- Task instructions: Any image in the records is to be dropped, and everything else duplicated precisely.
++++++++++++++++++++
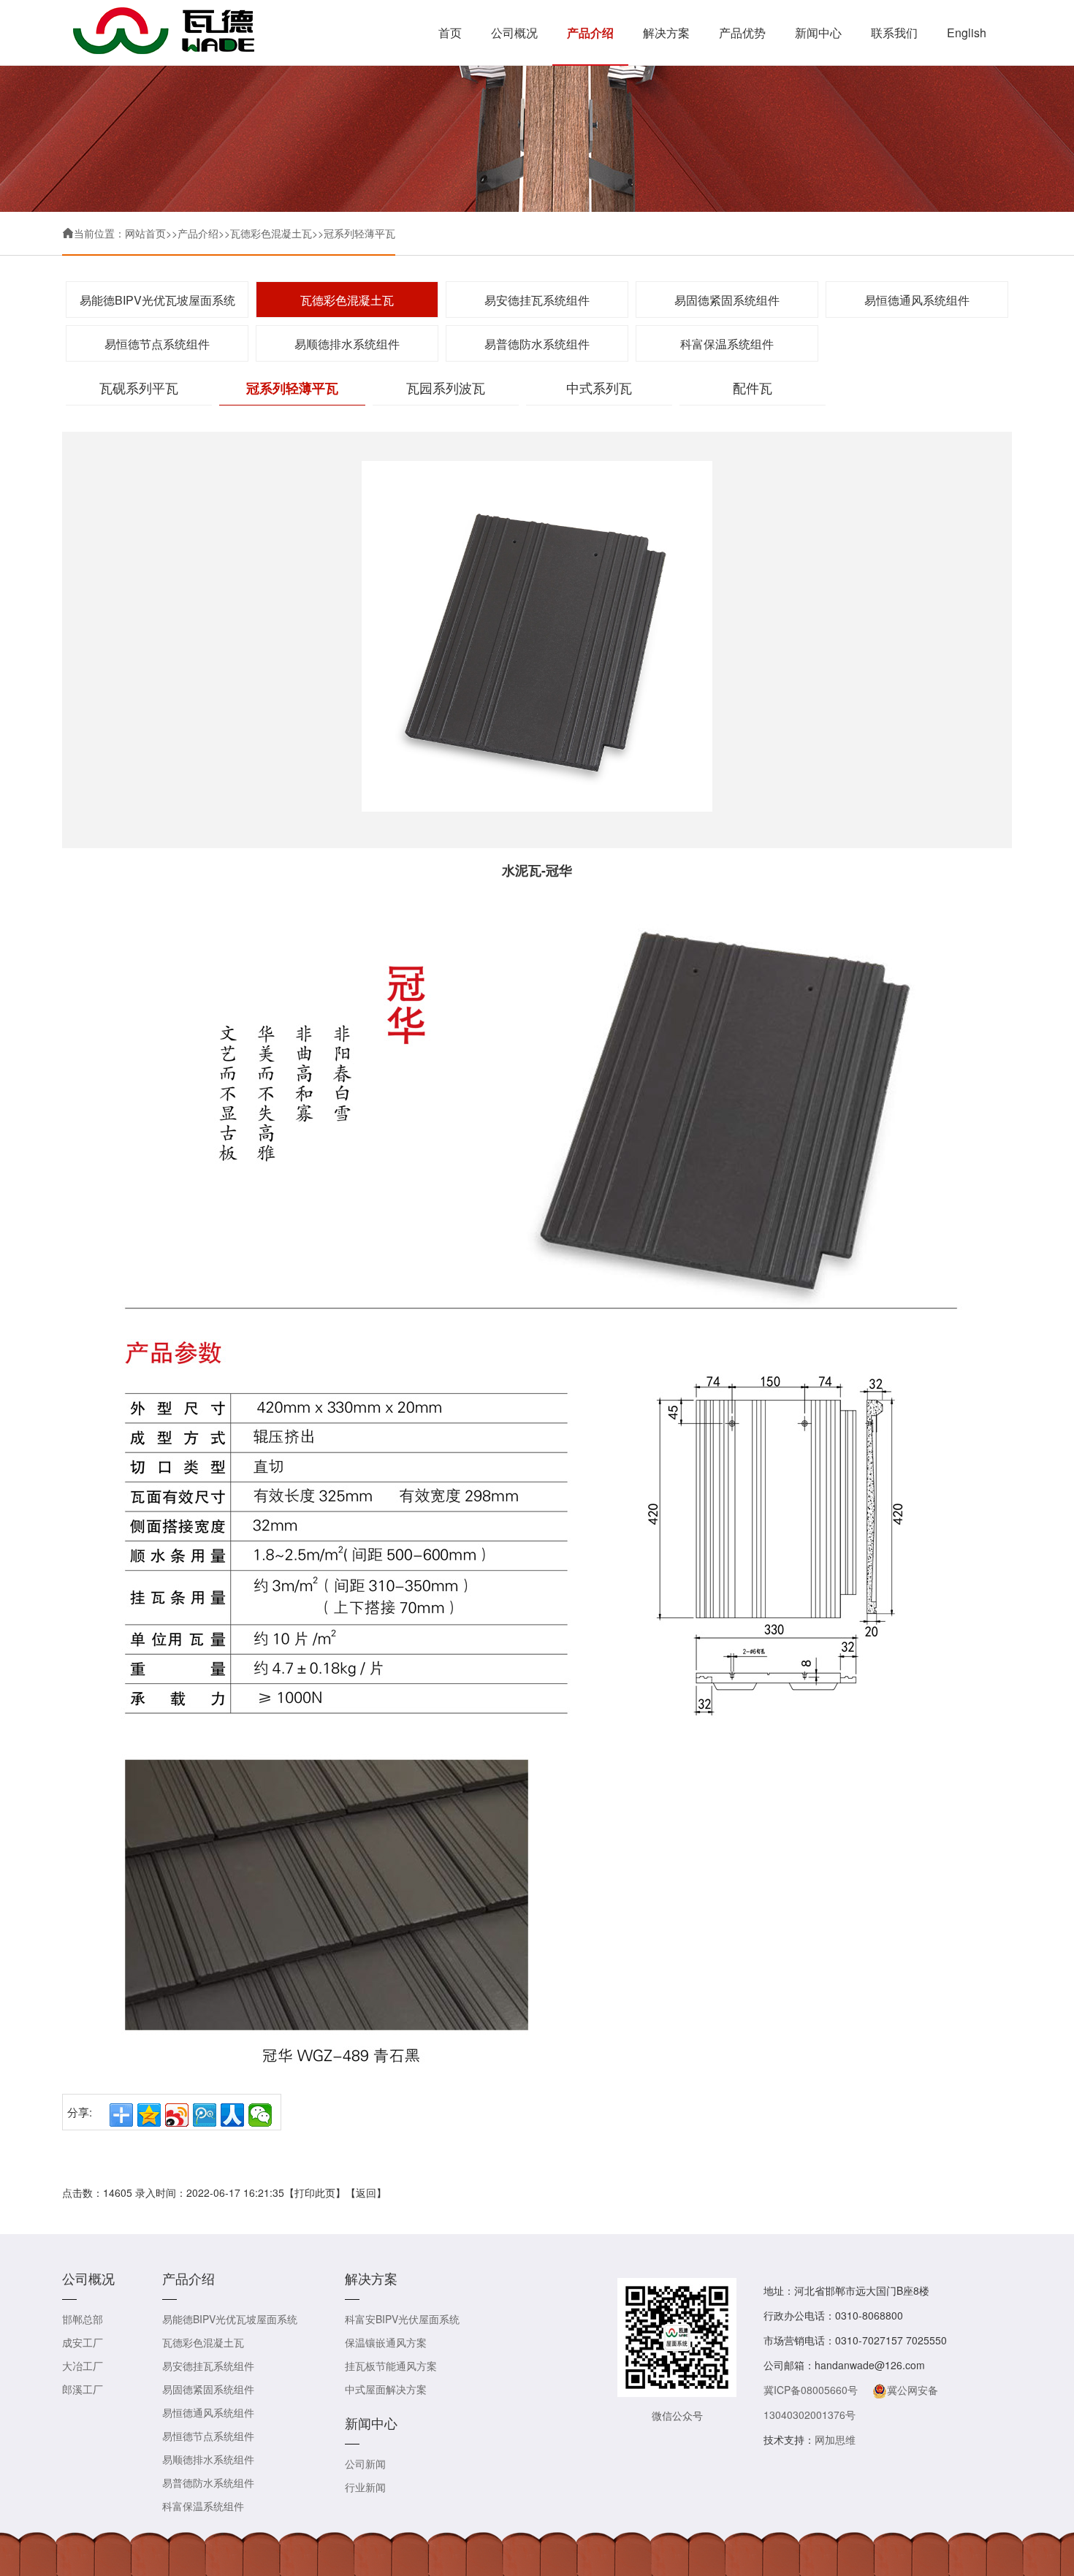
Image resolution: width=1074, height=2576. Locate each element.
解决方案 (666, 32)
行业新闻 (365, 2487)
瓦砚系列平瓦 (138, 387)
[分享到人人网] (232, 2115)
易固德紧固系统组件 (727, 299)
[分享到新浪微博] (176, 2115)
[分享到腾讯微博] (204, 2115)
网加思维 (835, 2439)
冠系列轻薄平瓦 (359, 233)
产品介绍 (590, 32)
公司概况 (514, 32)
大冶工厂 (82, 2365)
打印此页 (314, 2192)
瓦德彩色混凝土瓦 (271, 233)
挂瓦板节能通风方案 (391, 2365)
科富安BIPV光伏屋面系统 (402, 2319)
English (966, 32)
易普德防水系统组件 (537, 343)
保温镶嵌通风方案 (386, 2342)
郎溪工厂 (82, 2389)
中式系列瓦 (599, 387)
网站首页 (145, 233)
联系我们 (894, 32)
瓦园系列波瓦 (445, 387)
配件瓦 (752, 387)
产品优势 (742, 32)
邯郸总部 (82, 2319)
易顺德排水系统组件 (347, 343)
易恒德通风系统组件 (917, 299)
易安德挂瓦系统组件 (537, 299)
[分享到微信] (260, 2115)
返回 (366, 2192)
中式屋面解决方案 (386, 2389)
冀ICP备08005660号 (810, 2389)
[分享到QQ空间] (149, 2115)
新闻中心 (818, 32)
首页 (450, 32)
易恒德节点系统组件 (157, 343)
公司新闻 (365, 2463)
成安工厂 (82, 2342)
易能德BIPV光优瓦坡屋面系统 (157, 299)
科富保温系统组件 (727, 343)
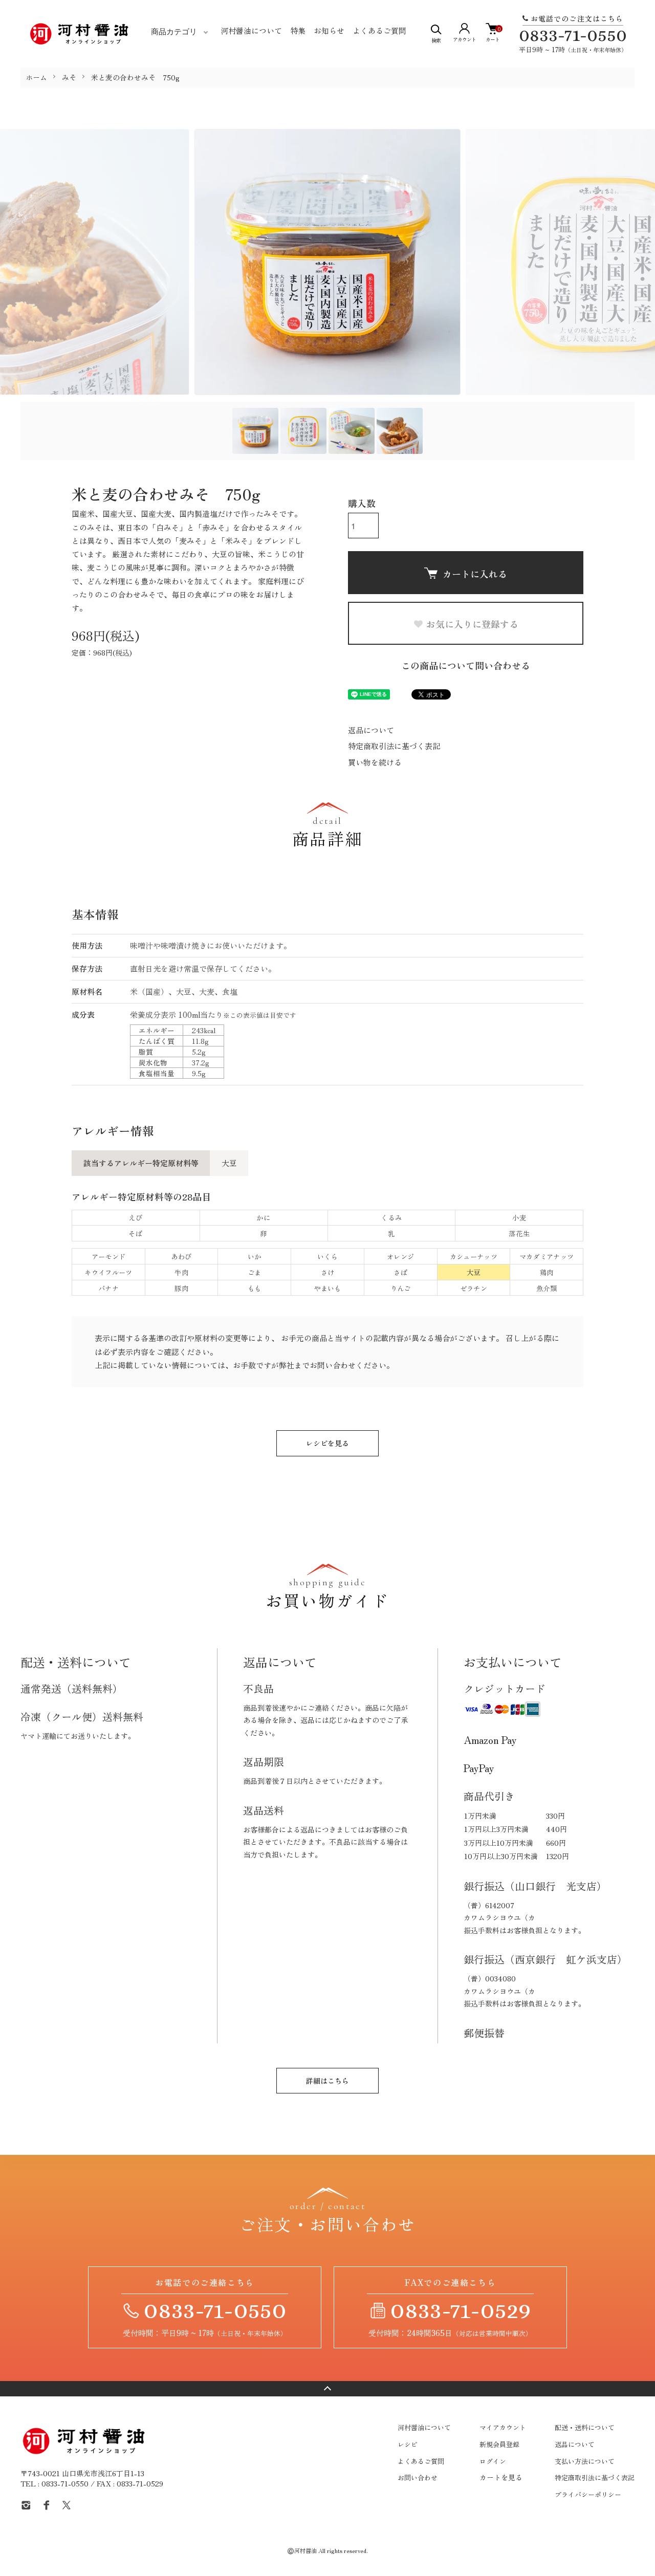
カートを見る (500, 2477)
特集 (297, 30)
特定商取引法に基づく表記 (394, 745)
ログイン (492, 2461)
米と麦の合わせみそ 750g (135, 77)
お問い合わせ (418, 2477)
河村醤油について (251, 30)
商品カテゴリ (174, 31)
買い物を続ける (375, 762)
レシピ (408, 2444)
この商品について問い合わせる (465, 665)
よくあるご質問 (379, 30)
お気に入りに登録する (472, 623)
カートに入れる (475, 573)
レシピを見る (327, 1443)
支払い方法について (585, 2461)
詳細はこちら (327, 2081)
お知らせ (329, 30)
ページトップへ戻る (327, 2388)
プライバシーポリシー (588, 2494)
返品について (371, 730)
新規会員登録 (499, 2444)
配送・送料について (585, 2427)
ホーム (36, 77)
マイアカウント (502, 2427)
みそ (69, 77)
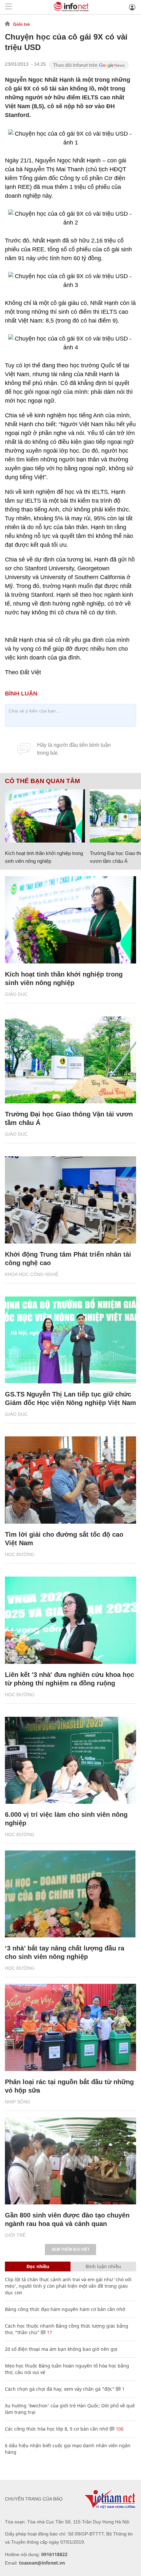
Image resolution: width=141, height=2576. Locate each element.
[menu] (8, 7)
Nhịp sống (17, 2101)
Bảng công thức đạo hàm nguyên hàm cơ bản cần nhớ (65, 2309)
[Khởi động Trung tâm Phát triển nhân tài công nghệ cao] (70, 1200)
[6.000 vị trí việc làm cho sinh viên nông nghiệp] (70, 1760)
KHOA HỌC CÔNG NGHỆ (31, 1274)
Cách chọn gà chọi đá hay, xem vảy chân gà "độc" (59, 2389)
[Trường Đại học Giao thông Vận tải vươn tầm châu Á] (70, 1060)
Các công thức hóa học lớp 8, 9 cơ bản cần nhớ (56, 2429)
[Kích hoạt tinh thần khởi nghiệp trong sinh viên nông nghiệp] (45, 816)
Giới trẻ (21, 24)
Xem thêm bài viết (70, 2249)
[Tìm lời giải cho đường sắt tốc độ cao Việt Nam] (70, 1480)
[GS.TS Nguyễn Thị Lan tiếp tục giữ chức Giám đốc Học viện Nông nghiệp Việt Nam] (70, 1340)
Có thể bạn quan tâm (42, 781)
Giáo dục (16, 994)
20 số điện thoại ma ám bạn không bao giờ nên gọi (61, 2349)
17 (49, 2332)
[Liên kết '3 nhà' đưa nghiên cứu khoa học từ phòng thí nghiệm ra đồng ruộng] (70, 1620)
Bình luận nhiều (103, 2266)
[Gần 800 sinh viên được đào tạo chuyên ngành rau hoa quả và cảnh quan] (70, 2161)
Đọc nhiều (38, 2266)
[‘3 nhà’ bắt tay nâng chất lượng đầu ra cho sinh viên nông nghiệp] (70, 1893)
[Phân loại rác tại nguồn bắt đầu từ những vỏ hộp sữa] (70, 2027)
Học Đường (19, 1554)
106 (119, 2429)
++++++++++++++++++++
- Task output:
Image resolution: width=1074, height=2576. Locate each element.
解决方案 (666, 32)
行业新闻 (365, 2487)
瓦砚系列平瓦 (138, 387)
[分享到人人网] (232, 2115)
易固德紧固系统组件 (727, 299)
[分享到新浪微博] (176, 2115)
[分享到腾讯微博] (204, 2115)
网加思维 (835, 2439)
冠系列轻薄平瓦 (359, 233)
产品介绍 (590, 32)
公司概况 (514, 32)
大冶工厂 (82, 2365)
打印此页 (314, 2192)
瓦德彩色混凝土瓦 (271, 233)
挂瓦板节能通风方案 (391, 2365)
科富安BIPV光伏屋面系统 (402, 2319)
English (966, 32)
易普德防水系统组件 (537, 343)
保温镶嵌通风方案 (386, 2342)
郎溪工厂 (82, 2389)
中式系列瓦 (599, 387)
网站首页 (145, 233)
联系我们 (894, 32)
瓦园系列波瓦 (445, 387)
配件瓦 (752, 387)
产品优势 (742, 32)
邯郸总部 (82, 2319)
易顺德排水系统组件 (347, 343)
易恒德通风系统组件 (917, 299)
易安德挂瓦系统组件 (537, 299)
[分享到微信] (260, 2115)
返回 (366, 2192)
中式屋面解决方案 (386, 2389)
冀ICP备08005660号 (810, 2389)
[分享到QQ空间] (149, 2115)
新闻中心 (818, 32)
首页 (450, 32)
易恒德节点系统组件 (157, 343)
公司新闻 (365, 2463)
成安工厂 (82, 2342)
易能德BIPV光优瓦坡屋面系统 (157, 299)
科富保温系统组件 (727, 343)
カートを見る (500, 2477)
特集 (297, 30)
特定商取引法に基づく表記 (394, 745)
ログイン (492, 2461)
米と麦の合わせみそ 750g (135, 77)
お問い合わせ (418, 2477)
河村醤油について (251, 30)
商品カテゴリ (174, 31)
買い物を続ける (375, 762)
レシピ (408, 2444)
この商品について問い合わせる (465, 665)
よくあるご質問 (379, 30)
お気に入りに登録する (472, 623)
カートに入れる (475, 573)
レシピを見る (327, 1443)
支払い方法について (585, 2461)
詳細はこちら (327, 2081)
お知らせ (329, 30)
ページトップへ戻る (327, 2388)
プライバシーポリシー (588, 2494)
返品について (371, 730)
新規会員登録 (499, 2444)
配送・送料について (585, 2427)
ホーム (36, 77)
マイアカウント (502, 2427)
みそ (69, 77)
Image resolution: width=141, height=2576. Locate each element.
[menu] (8, 7)
Nhịp sống (17, 2101)
Bảng công thức đạo hàm nguyên hàm cơ bản cần nhớ (65, 2309)
[Khởi động Trung tâm Phát triển nhân tài công nghệ cao] (70, 1200)
[6.000 vị trí việc làm cho sinh viên nông nghiệp] (70, 1760)
KHOA HỌC CÔNG NGHỆ (31, 1274)
Cách chọn gà chọi đá hay, xem vảy chân gà "độc" (59, 2389)
[Trường Đại học Giao thông Vận tải vươn tầm châu Á] (70, 1060)
Các công thức hóa học lớp 8, 9 cơ bản cần nhớ (56, 2429)
[Kích hoạt tinh thần khởi nghiệp trong sinh viên nông nghiệp] (45, 816)
Giới trẻ (21, 24)
Xem thêm bài viết (70, 2249)
[Tìm lời giải cho đường sắt tốc độ cao Việt Nam] (70, 1480)
[GS.TS Nguyễn Thị Lan tiếp tục giữ chức Giám đốc Học viện Nông nghiệp Việt Nam] (70, 1340)
Có thể bạn quan tâm (42, 781)
Giáo dục (16, 994)
20 số điện thoại ma ám bạn không bao giờ nên gọi (61, 2349)
17 (49, 2332)
[Liên kết '3 nhà' đưa nghiên cứu khoa học từ phòng thí nghiệm ra đồng ruộng] (70, 1620)
Bình luận nhiều (103, 2266)
[Gần 800 sinh viên được đào tạo chuyên ngành rau hoa quả và cảnh quan] (70, 2161)
Đọc nhiều (38, 2266)
[‘3 nhà’ bắt tay nâng chất lượng đầu ra cho sinh viên nông nghiệp] (70, 1893)
[Phân loại rác tại nguồn bắt đầu từ những vỏ hộp sữa] (70, 2027)
Học Đường (19, 1554)
106 (119, 2429)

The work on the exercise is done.